The exemption level is set to increase to $3.5 million in 2009. Then, the federal estate tax is completely repealed for 2010. The bad news: The favorable estate-tax rules “sunset” in 2011, meaning the federal estate-tax rules will revert to the old-law system, (with a paltry $1 million exemption level), unless Congress acts.
Advice: Take a fresh look at your will for 2006. Even though estate-tax reforms seem to have stalled, you might need to update your will to accommodate the increase in the exemption level for 2006.
That’s particularly true if you’ve established a “credit shelter trust” to maximize a tax-free transfer of assets.

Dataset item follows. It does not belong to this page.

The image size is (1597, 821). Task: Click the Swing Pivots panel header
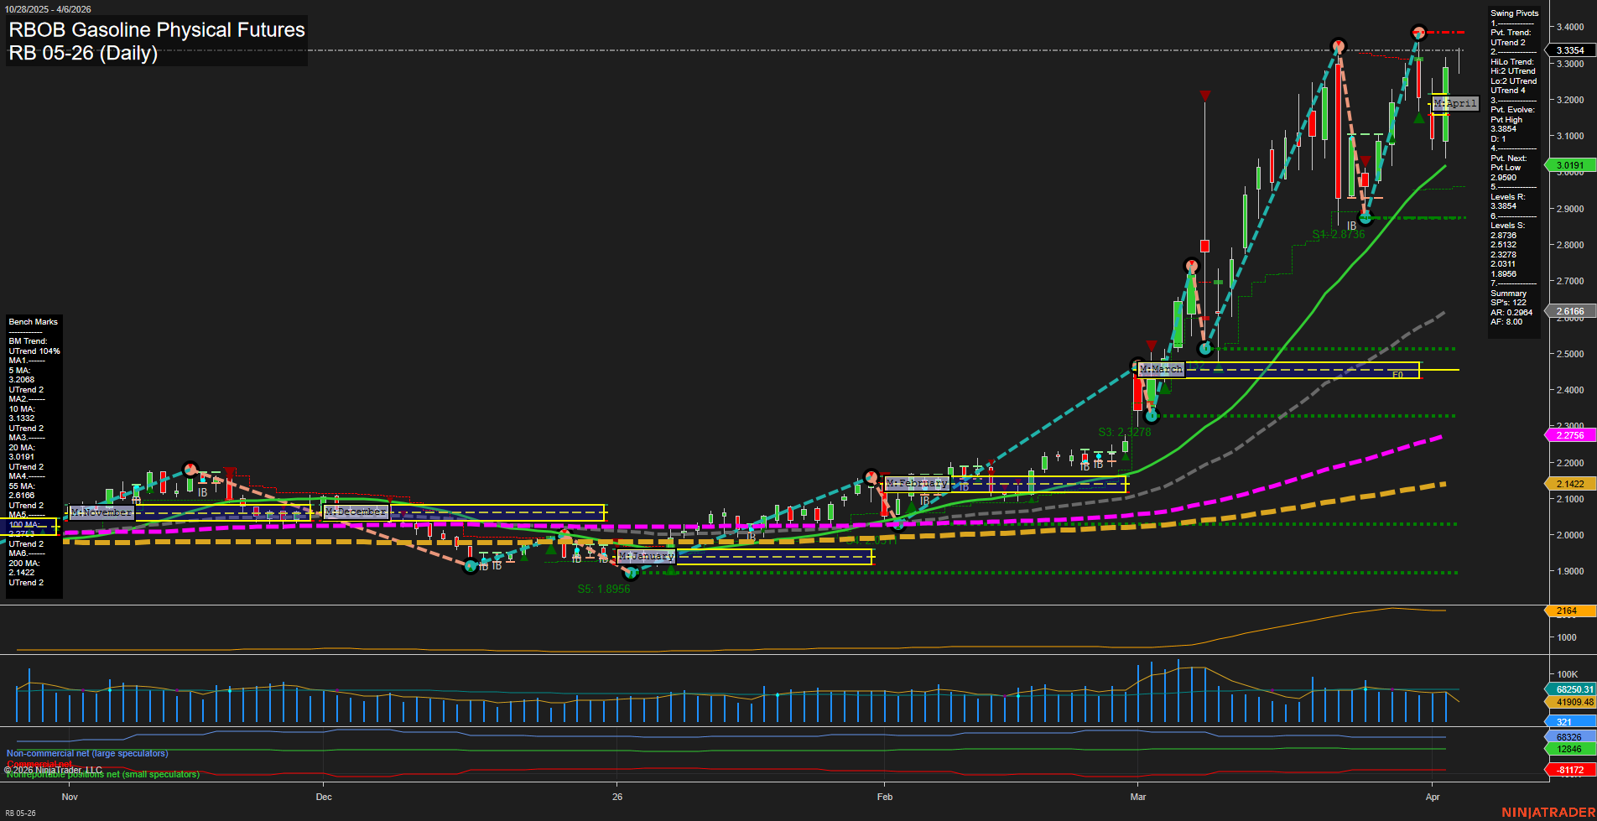pyautogui.click(x=1515, y=13)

Let’s say that a few years ago you set up a testamentary trust (i.e., via your will) based on the federal estate-tax exemption. The trust is designed to pay the maximum allowable tax-free to heirs (such as your kids) and then leave the excess value to your surviving spouse.
But now there’s a crimp in the plan. On Jan. 1, the estate-tax exemption rose from $1.5 million for 2005 to $2 million for 2006. That means your will may—if it’s tied to the exemption amount—be allocating too much or too little to your surviving spouse … and it may need an update.
Example: Say you currently own assets worth $2 million. Your will leaves an amount equal to the estate-tax exemption level to the trust set up for your kids; the remaining amount goes to your spouse. That worked fine for 2005, when the credit sheltered transfers of $1.5 million. The excess $500,000 would go to the spouse outright, leaving her with enough to live on, without having to ask the trustee.
But in 2006, the exemption limit rises to $2 million. With that higher amount, all of your $2 million in assets would (according to the will) transfer to the kid’s trust. Your surviving spouse receives nothing.
Possible solutions: Revise your will to stipulate a specific dollar figure to fund the trust. Or, cap the trust’s funding at one-half the estate’s amount. In other words, if your estate is $2 million and you died in 2006, the trust would be funded with the lesser of $2 million (the exemption limit) or $1 million (one-half the value of your taxable estate).